** What to do **
Look below for the line containing "Ana JOHNS (103, 1361)". Reproduce it and every line after it exactly, and nothing more.

** Stored dataset items **
>>>>>

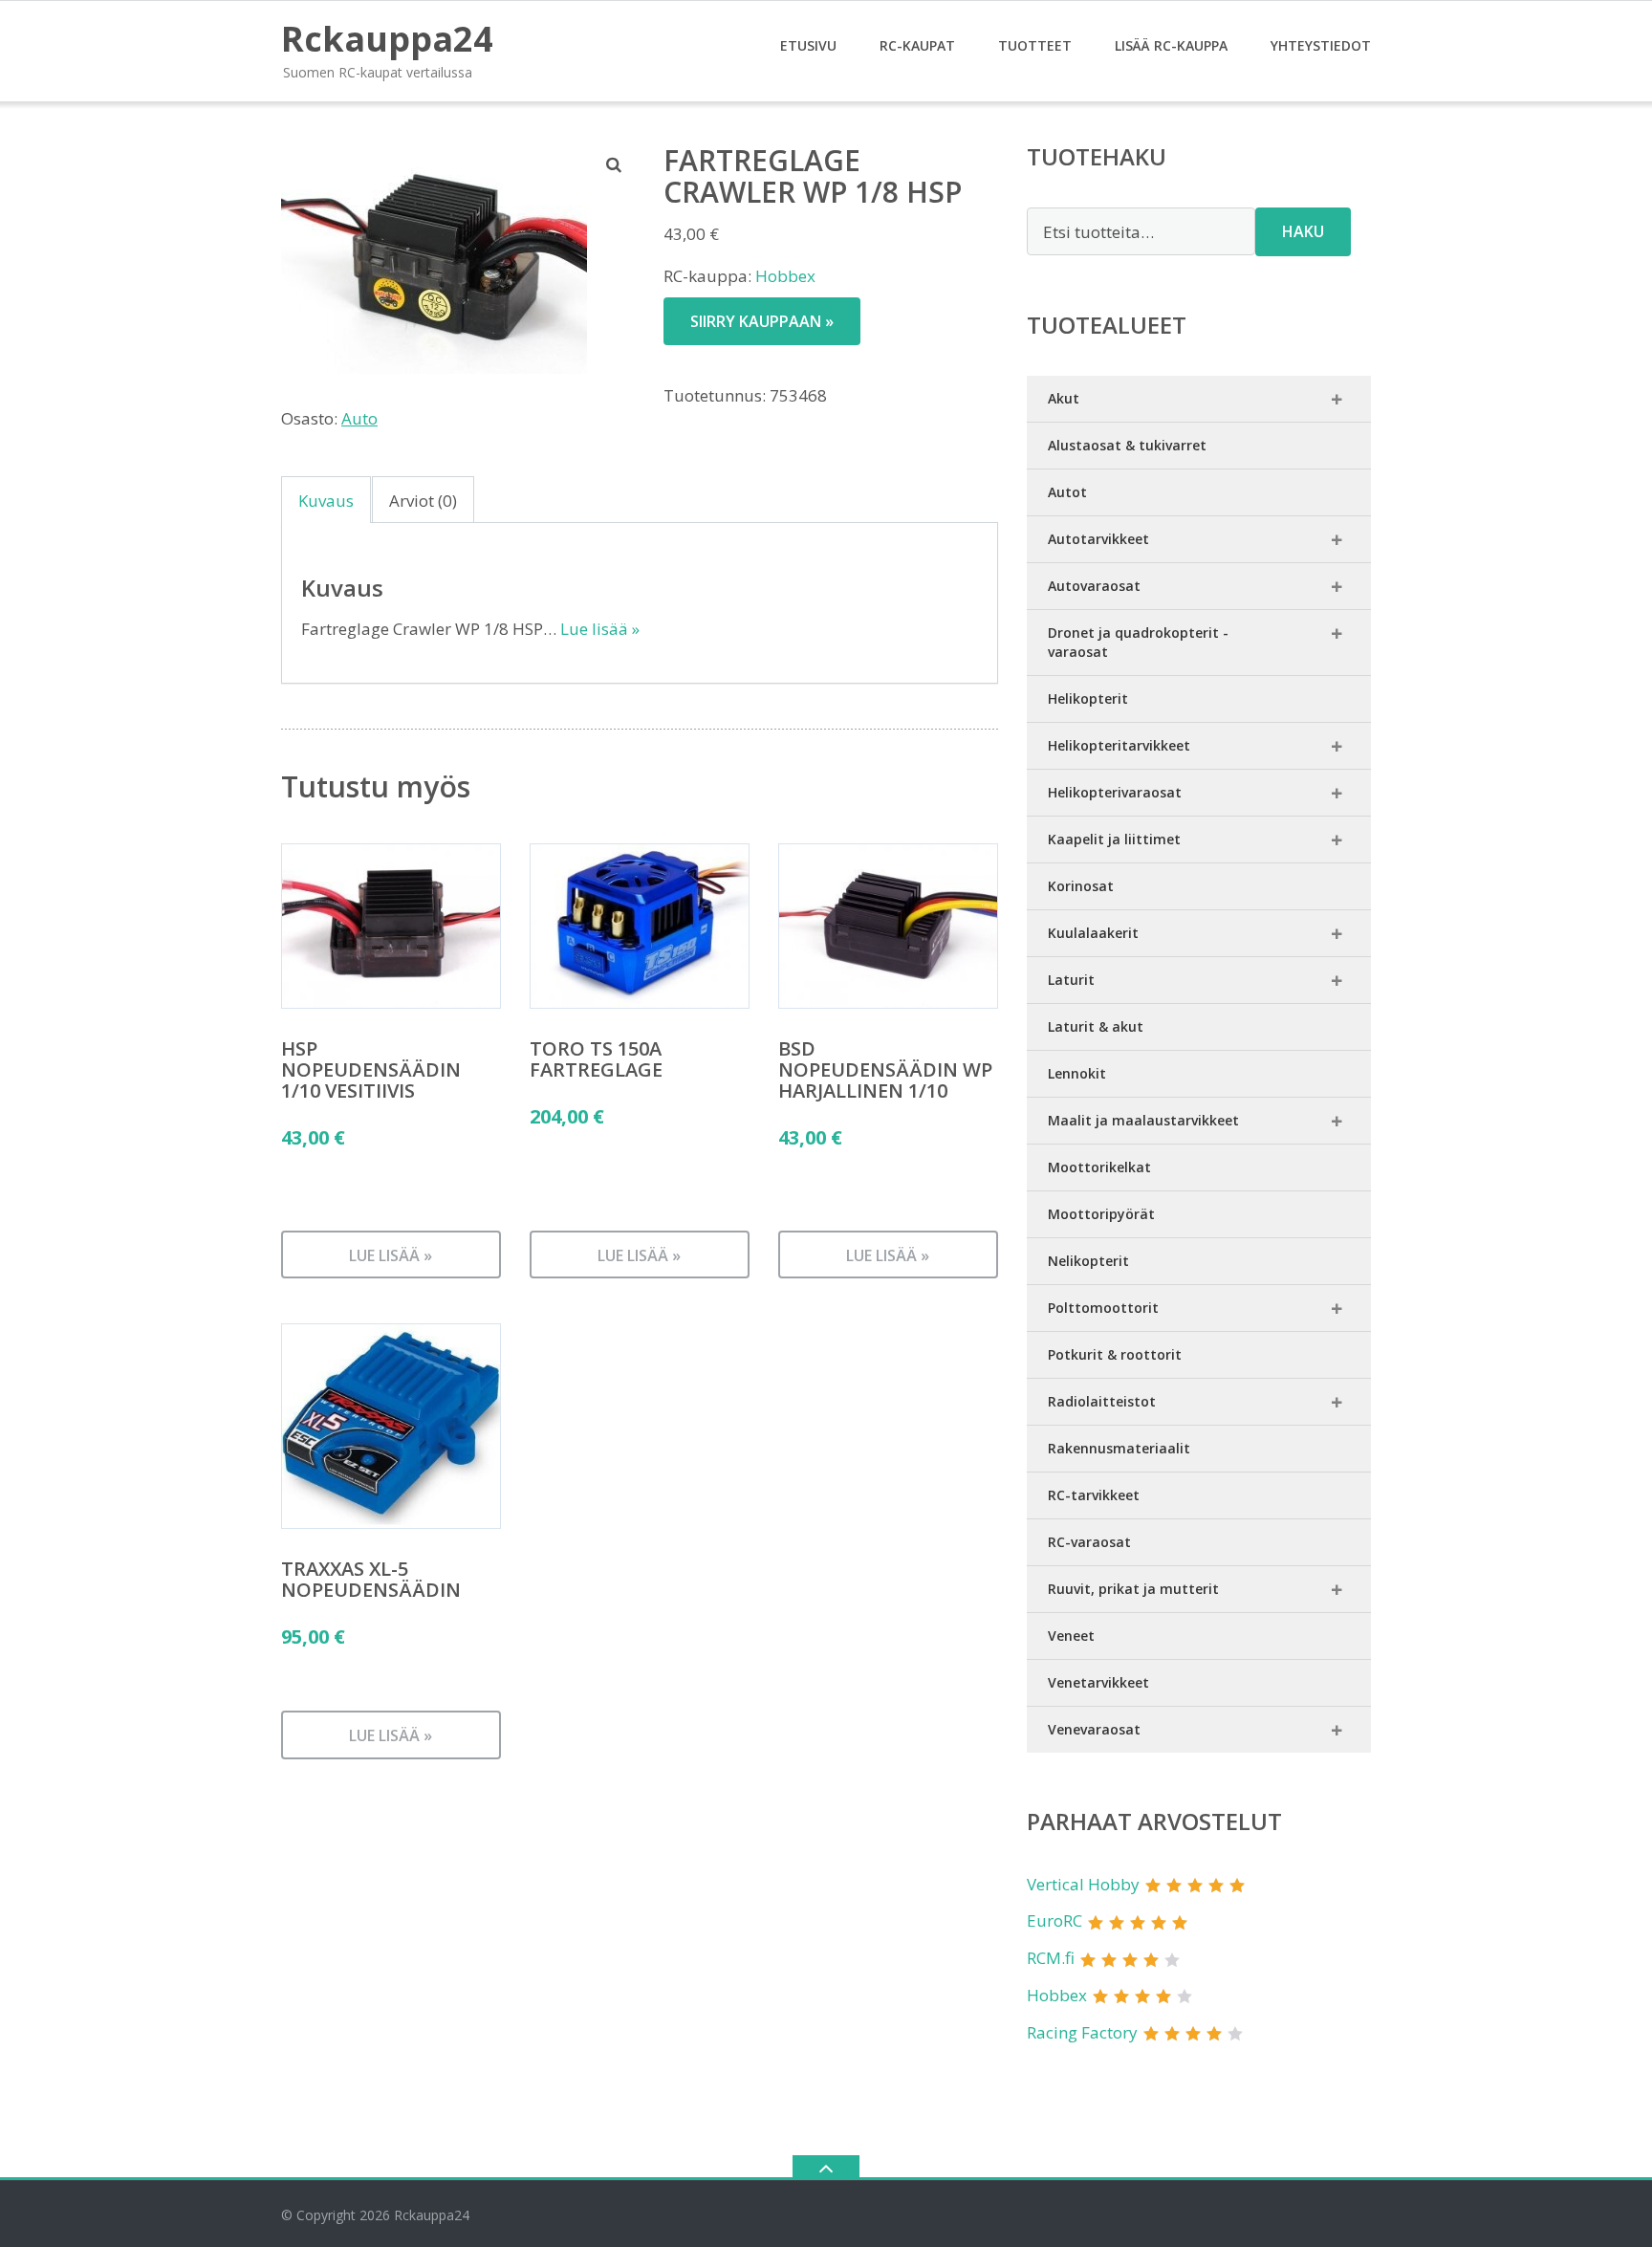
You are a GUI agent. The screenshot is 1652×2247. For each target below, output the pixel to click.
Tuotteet (1035, 45)
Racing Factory (1082, 2032)
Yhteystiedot (1321, 45)
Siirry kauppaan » (762, 321)
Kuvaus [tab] (326, 501)
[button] (615, 164)
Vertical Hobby (1083, 1884)
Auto (359, 418)
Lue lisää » (600, 629)
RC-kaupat (917, 45)
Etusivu (808, 45)
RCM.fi (1051, 1958)
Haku (1303, 231)
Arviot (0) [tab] (423, 501)
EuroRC (1054, 1920)
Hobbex (785, 276)
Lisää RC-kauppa (1171, 45)
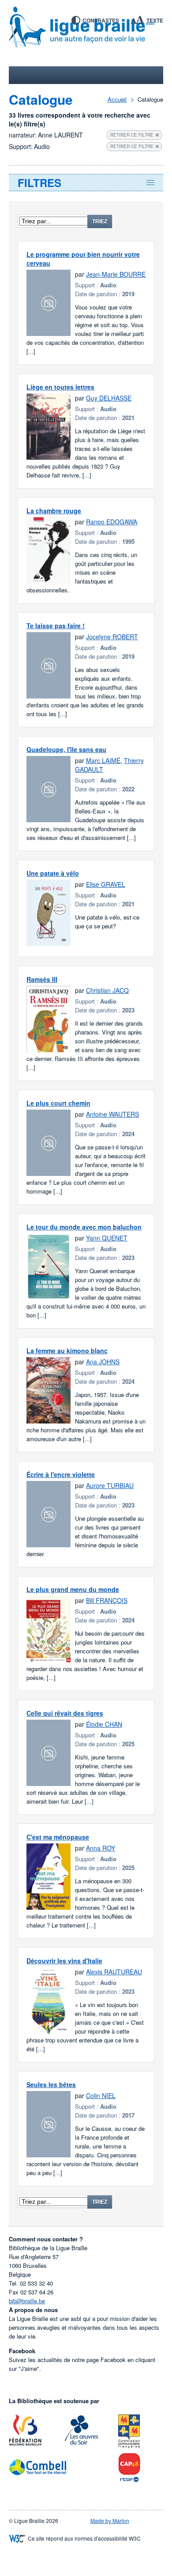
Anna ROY (100, 1847)
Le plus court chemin (58, 1103)
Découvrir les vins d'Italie (64, 1960)
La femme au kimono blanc (67, 1350)
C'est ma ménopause (57, 1836)
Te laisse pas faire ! (55, 625)
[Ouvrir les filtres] (86, 182)
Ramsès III (41, 979)
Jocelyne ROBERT (112, 636)
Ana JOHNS (103, 1361)
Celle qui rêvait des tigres (64, 1713)
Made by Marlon (109, 2520)
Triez (99, 221)
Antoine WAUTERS (112, 1114)
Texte (154, 20)
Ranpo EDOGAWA (111, 521)
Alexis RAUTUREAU (114, 1971)
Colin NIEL (101, 2095)
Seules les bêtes (51, 2084)
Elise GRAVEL (105, 884)
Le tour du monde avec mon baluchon (84, 1226)
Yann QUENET (106, 1237)
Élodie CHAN (104, 1724)
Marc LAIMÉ (103, 760)
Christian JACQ (107, 990)
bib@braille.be (27, 2301)
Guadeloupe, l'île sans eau (66, 749)
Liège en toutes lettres (60, 386)
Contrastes (100, 20)
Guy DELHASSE (108, 397)
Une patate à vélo (52, 873)
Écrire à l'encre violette (60, 1474)
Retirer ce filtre (131, 135)
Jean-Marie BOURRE (116, 274)
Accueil (117, 99)
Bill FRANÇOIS (106, 1600)
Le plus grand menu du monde (72, 1589)
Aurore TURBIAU (110, 1485)
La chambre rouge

<<<<<

** Your solution **
Ana JOHNS (103, 1361)
Celle qui rêvait des tigres (64, 1713)
Made by Marlon (109, 2520)
Triez (99, 221)
Antoine WAUTERS (112, 1114)
Texte (154, 20)
Ranpo EDOGAWA (111, 521)
Alexis RAUTUREAU (114, 1971)
Colin NIEL (101, 2095)
Seules les bêtes (51, 2084)
Elise GRAVEL (105, 884)
Le tour du monde avec mon baluchon (84, 1226)
Yann QUENET (106, 1237)
Élodie CHAN (104, 1724)
Marc LAIMÉ (103, 760)
Christian JACQ (107, 990)
bib@braille.be (27, 2301)
Guadeloupe, l'île sans eau (66, 749)
Liège en toutes lettres (60, 386)
Contrastes (100, 20)
Guy DELHASSE (108, 397)
Une patate à vélo (52, 873)
Écrire à l'encre violette (60, 1474)
Retirer ce filtre (131, 135)
Jean-Marie BOURRE (116, 274)
Accueil (117, 99)
Bill FRANÇOIS (106, 1600)
Le plus grand menu du monde (72, 1589)
Aurore TURBIAU (110, 1485)
La chambre rouge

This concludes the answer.